The Hyderabad Bench of the Income Tax Appellate Tribunal (ITAT) recently deleted the penalty under Section 271 A for estimation-based addition with a lack of reference to the Assessee’s books.
The assessee Mohammed Rahimuddin declared the commission he received at Rs. 1500/- per truck and thereby worked out the same at Rs. 1.26 lakhs; whereas on local enquiries, the Assessing Officer estimated the same at Rs. 10,000/- per truck and determined such commission at Rs. 8.4 lakhs, and made an addition of Rs. 7.14 lakhs.
Counsel for the assessee submitted that it was only the difference of opinion that led to the addition and to purchase peace, the assessee accepted the quantum addition.
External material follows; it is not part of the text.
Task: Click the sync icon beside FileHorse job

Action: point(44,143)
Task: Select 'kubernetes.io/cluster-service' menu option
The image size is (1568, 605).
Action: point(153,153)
According to him, there was no yardstick with any certainty involved in the addition and, therefore, he submitted that mere differences of opinion will not lead to a levy of penalty.
Counsel for the revenue argued that the addition was the result of the local enquiries made by the Assessing Officer and since there was an increase in the determination of the income therefore, the penalty was automatic.
The Single Bench consisting of a Judicial Member K Narasimha Chari observed that clause (b) of sub-Section (6) of Section 270A of the Income Tax Act refers to the amount of under-reported income determined on the basis of an estimate of the accounts is correct and complete to the satisfaction of the Assessing Officer.
The Bench further added that the addition made in this case, without reference to the books of the assessee, but on the basis of estimation, therefore, cannot provide the foundation for under-reported income for the purpose of levy of penalty under Section 270A of the Income Tax Act. It was squarely similar to the case, Jaibalaji Business Corporation (P.) Ltd. vs. ACIT [2023].
As a result, the appeal of the assessee was allowed.